2) Bangalore Property Tax

Back in 2000, there was a kind of property tax where the Revenue Officer decided what property tax you needed to pay. By moving to a system, you removed the discretion of officers and created a uniform, transparent self assessment schemes. I would rather trust the citizen to tell the truth than to expect a revenue officer to uncover a lie. The results are there for you to see. The property tax collection in Bangalore has gone up 12 times in 12 years with less than 20% accounted by new constructions. This is where people outside the government have worked with government to make something like this happen.

3) Roads

We all offer lip sympathy to pedestrians but we go out and widen the roads for motorists. What we do on the streets is the opposite of what we ought to be doing. There is now this work in progress initiative which says, can we design roads where the pedestrian is truly at the heart of the planning process? They will have wider footpaths, they will cross a grade. Vehicles can go over grade or under grade, followed by cyclists, followed by public transport , followed by motorised vehicles which will get uniform lanes; a hierarchy of road users of which you build this whole premise. This is a very interesting experiment, we still have to wait and see over the next 1.5 years how it pays out . But civil society under the City Connect Platform, which went out and spent money on designs, on ideation, gave it to the government. The government has agreed to spend tax payers’ money to make those roads a reality. The jury is out and we may mess up with the implementation but if things
go according to plan, about 30 kms of roads in the city centre will be designer kind of roads.

4) Waste

The last of the examples deals with waste. A Nobel laureate once said, "At the end of the stone age, stones did not disappear. At the end of Bronze Age, bronze did not disappear. So garbage is not going to disappear." We are going to live with it and the problem is going to get increasingly acute in the years to come. Right now civil society has been engaged over this idea. We now realise that landfill as a model might work in the West, but in India it is non-sustainable. You need to find decentralised solutions, segregation of waste at source. Civil society is working together with the government on a road map where we are collectively saying that we will work towards this.
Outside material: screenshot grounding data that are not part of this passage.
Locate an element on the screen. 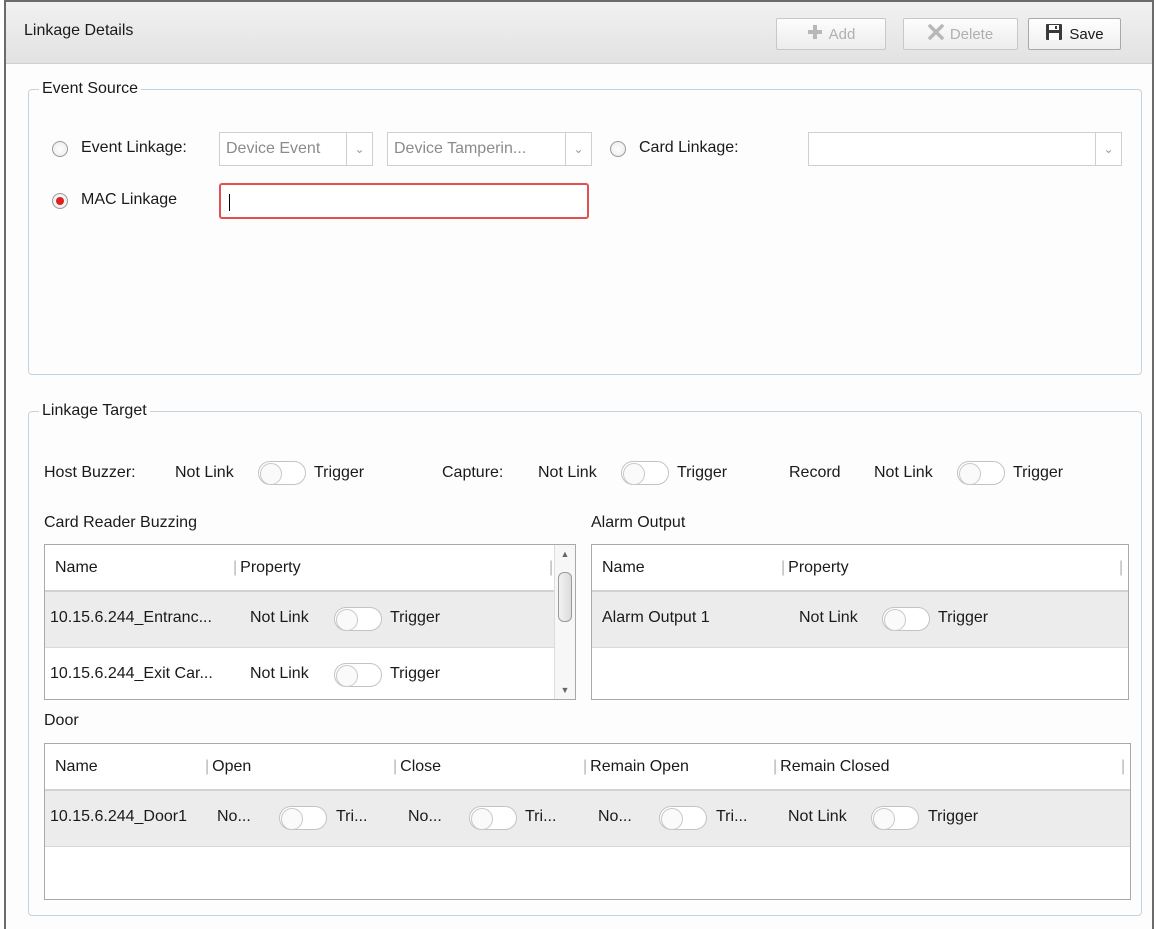 The height and width of the screenshot is (929, 1156). capture-label: Capture: is located at coordinates (473, 472).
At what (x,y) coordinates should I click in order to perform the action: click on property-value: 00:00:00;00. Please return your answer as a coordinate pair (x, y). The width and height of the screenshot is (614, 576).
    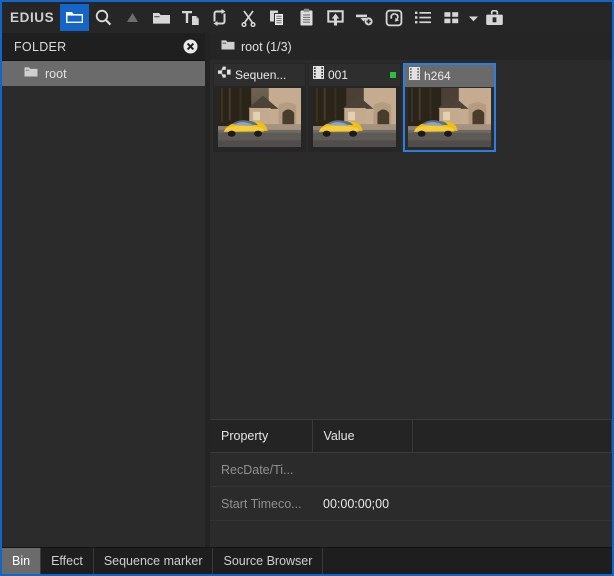
    Looking at the image, I should click on (362, 504).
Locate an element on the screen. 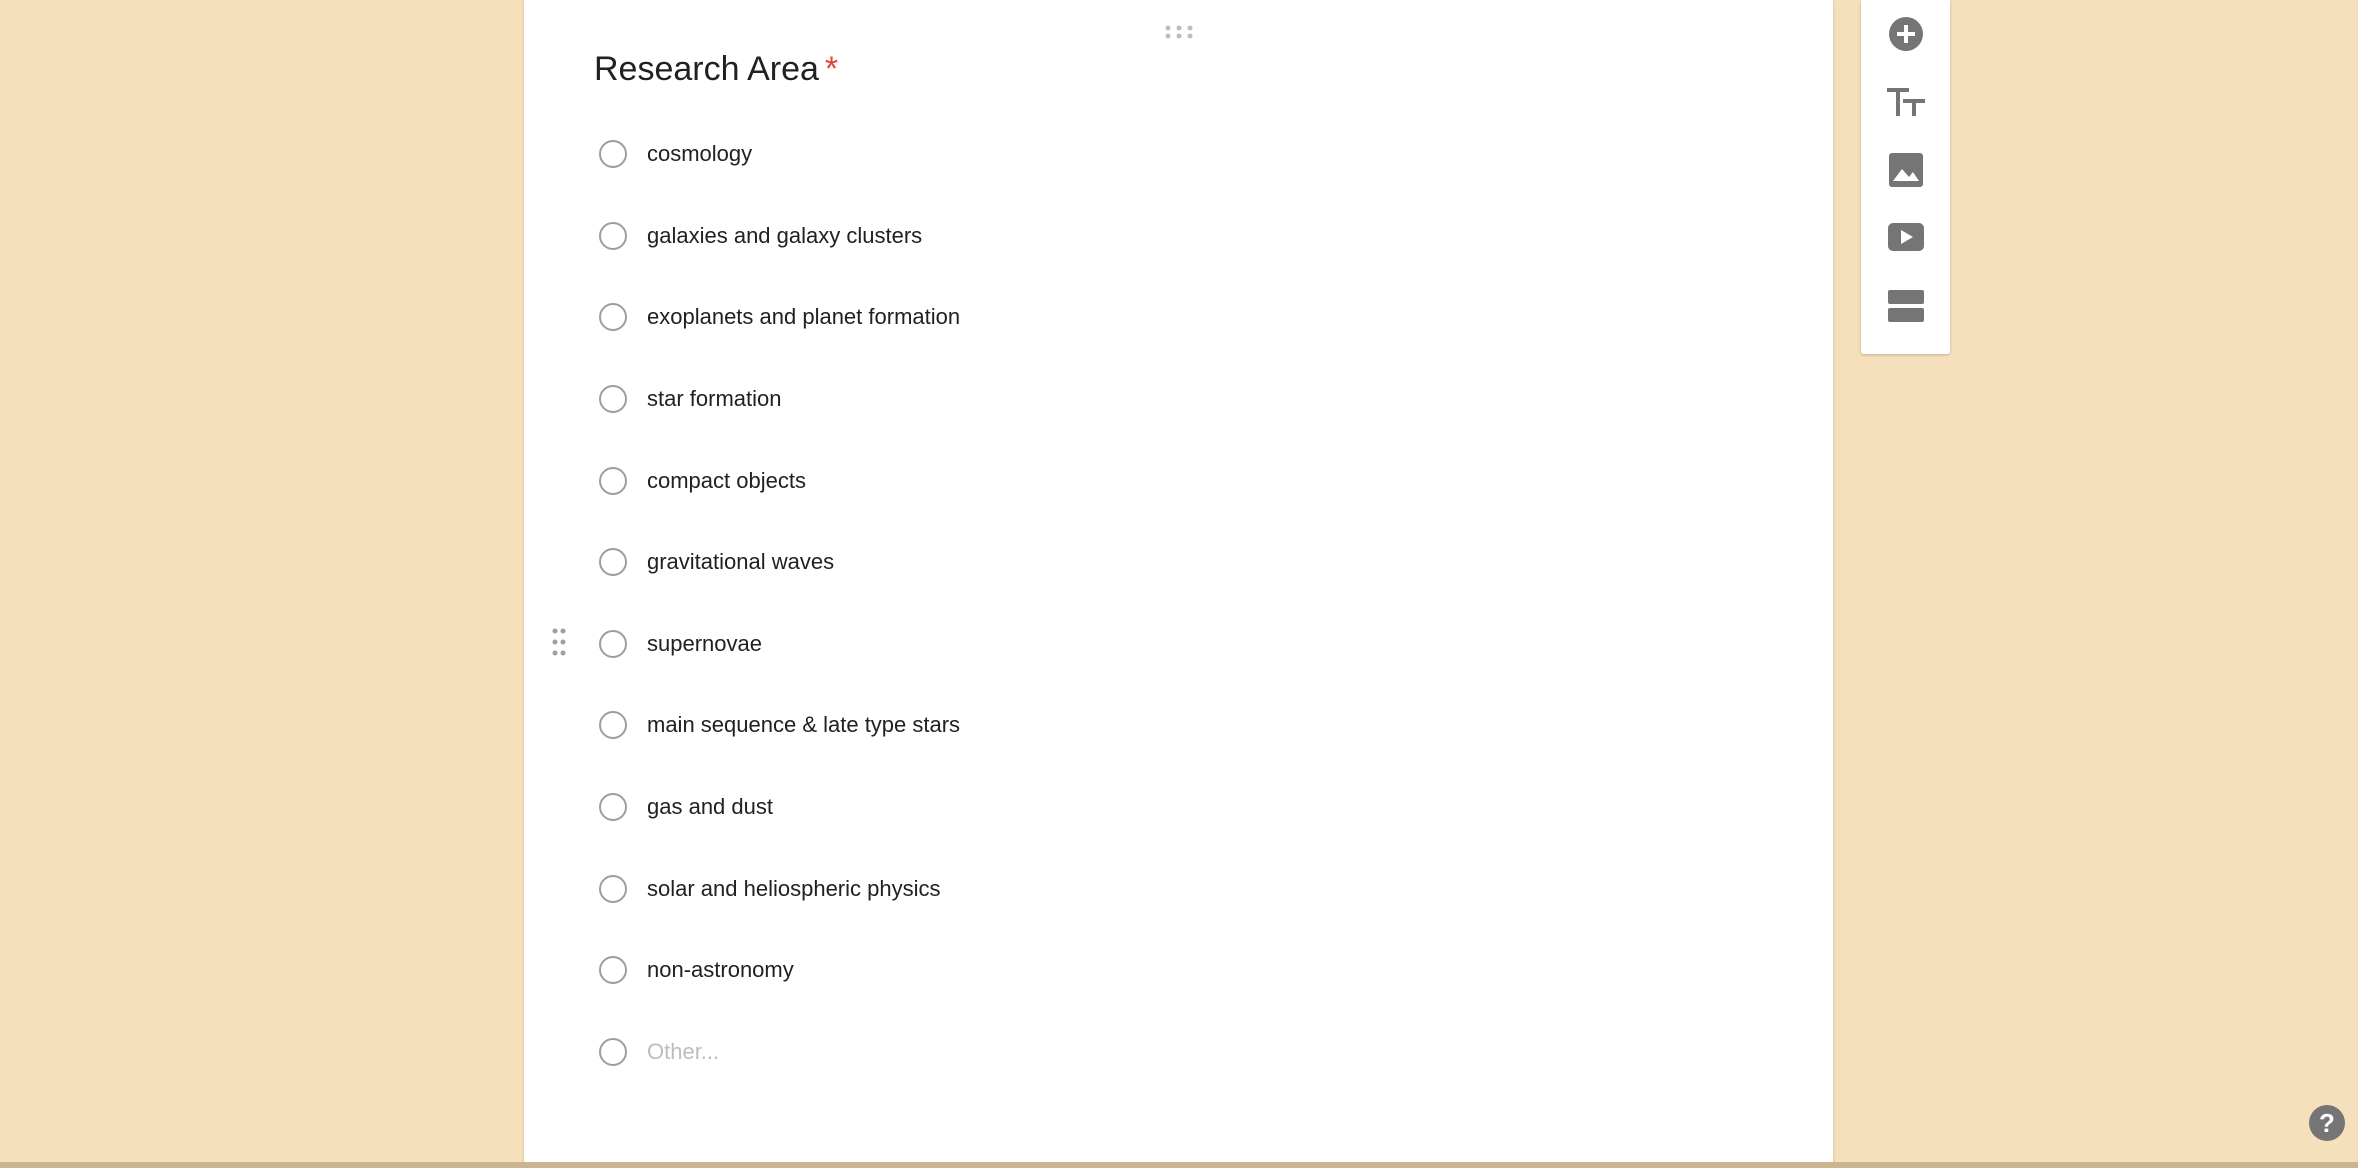 This screenshot has width=2358, height=1168. add-section-button is located at coordinates (1906, 306).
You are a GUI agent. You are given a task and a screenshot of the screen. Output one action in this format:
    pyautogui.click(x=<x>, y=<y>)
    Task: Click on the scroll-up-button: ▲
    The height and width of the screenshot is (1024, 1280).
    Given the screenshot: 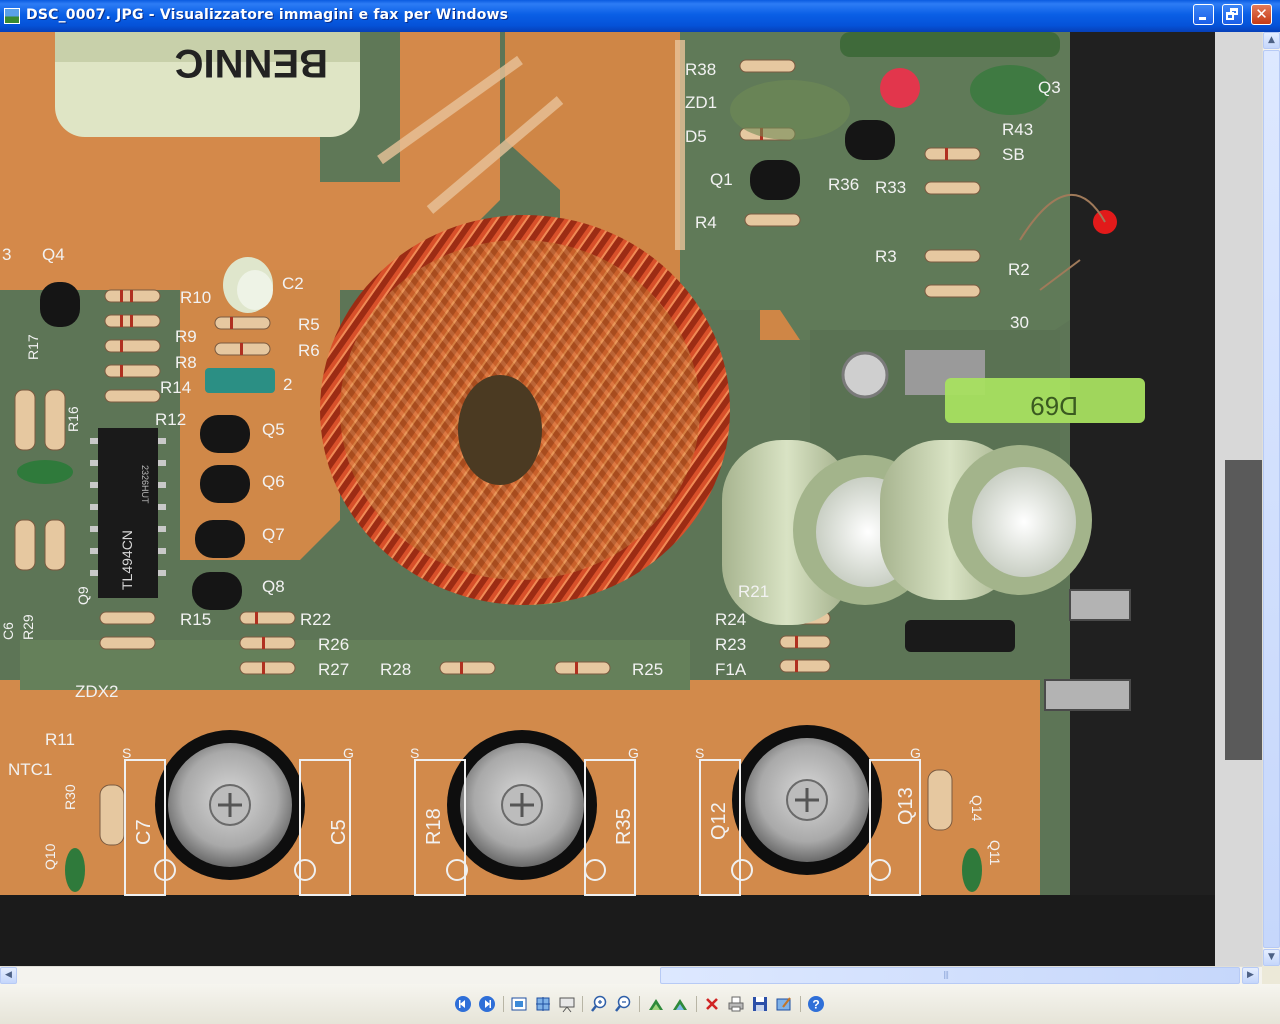 What is the action you would take?
    pyautogui.click(x=1272, y=40)
    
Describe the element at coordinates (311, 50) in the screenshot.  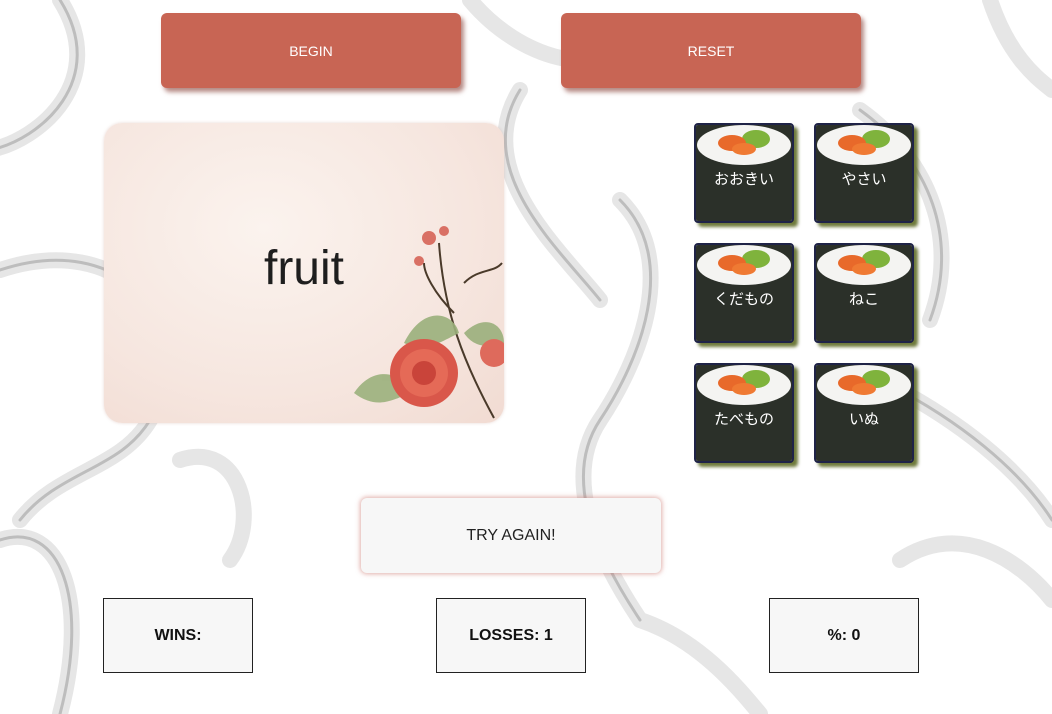
I see `begin-button: BEGIN` at that location.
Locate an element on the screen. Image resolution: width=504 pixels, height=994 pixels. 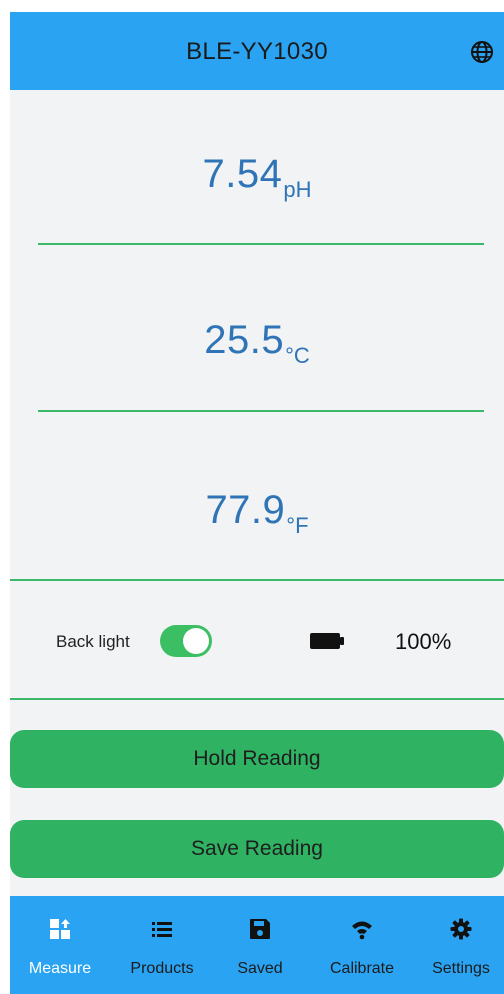
celsius-unit: °C is located at coordinates (298, 356).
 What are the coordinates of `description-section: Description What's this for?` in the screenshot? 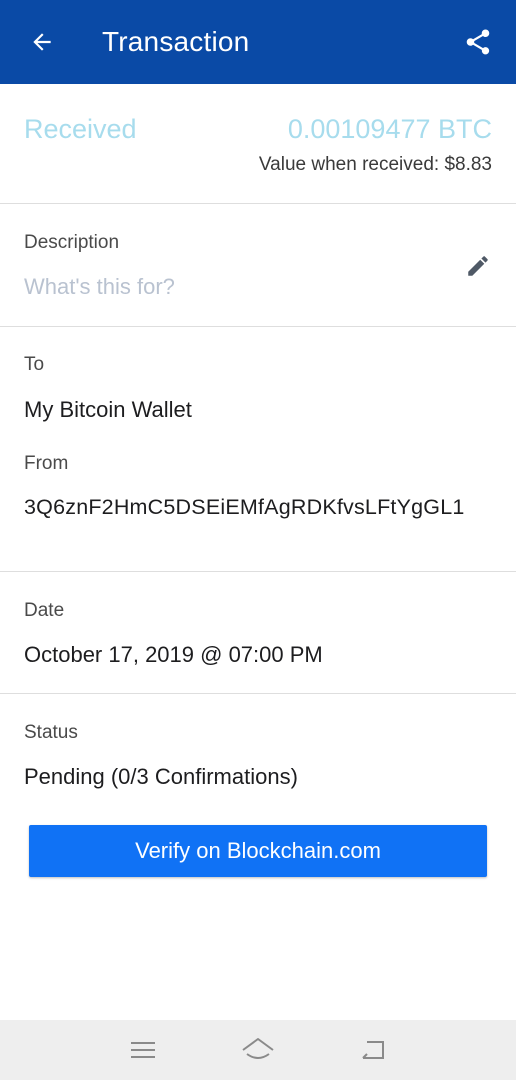 It's located at (258, 266).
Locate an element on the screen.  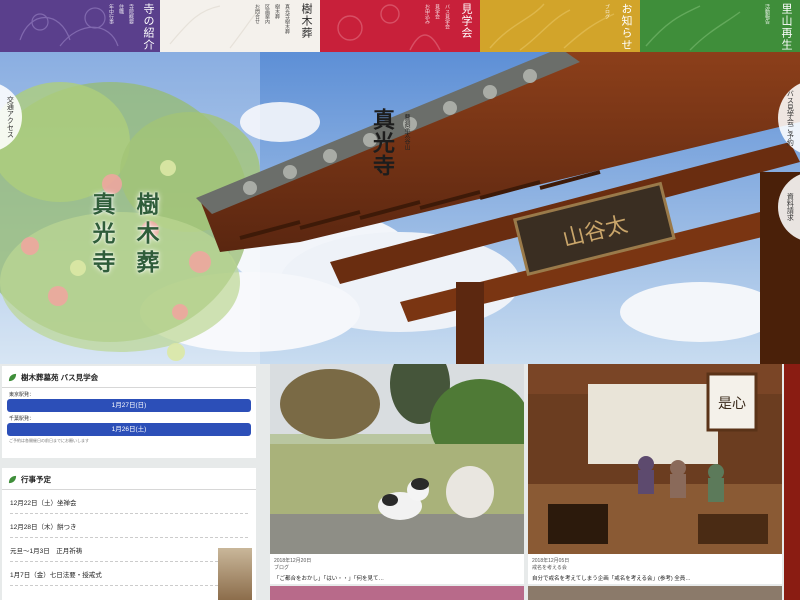
nav-tour-sub: バス見学会 is located at coordinates (447, 16).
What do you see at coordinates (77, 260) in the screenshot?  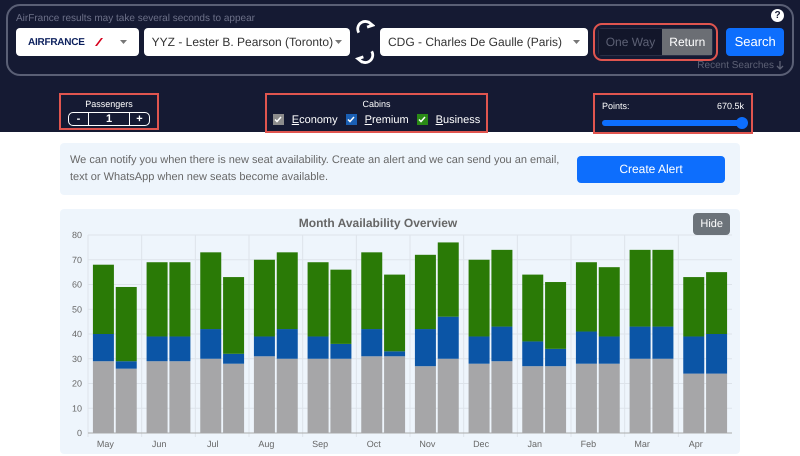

And the heart of the idea is that ‘not in my backyard’ needs to be giving way to ‘yes, in my backyard’ – NIMBY to YIMBY.

North by North-east?

The point that I am making is, businesses and civil societies only have two options. Either we can crib or can collectively make something about it. If you don’t do something about it collaboratively, a better tomorrow is not going to happen in our cities. We will go to our collective graves, with things getting worse. It’s not going to get better. And therefore there is actually merit in finding alternate models of collaboration between civil societies and the government to make life a lot more liveable for all of us. This will involve aspects of co-creation, whole lot of value of cross-pollination; there are areas where the government is strong, there are areas where private sector is strong and that cross-pollination could lead for better cities.

A sign for our times?

I started by saying what Gandhiji said, "Be the change you want to see." Amartya Sen said, "We are the argumentative Indian". I think, more than argumentative, we are the ‘Opinionated Indian.’ All of us have an opinion on what others should do. Change rarely begins with us. And therefore a sign for our times is to become the change that you want others to be. If each of us followed that, chances are that changes will happen much faster.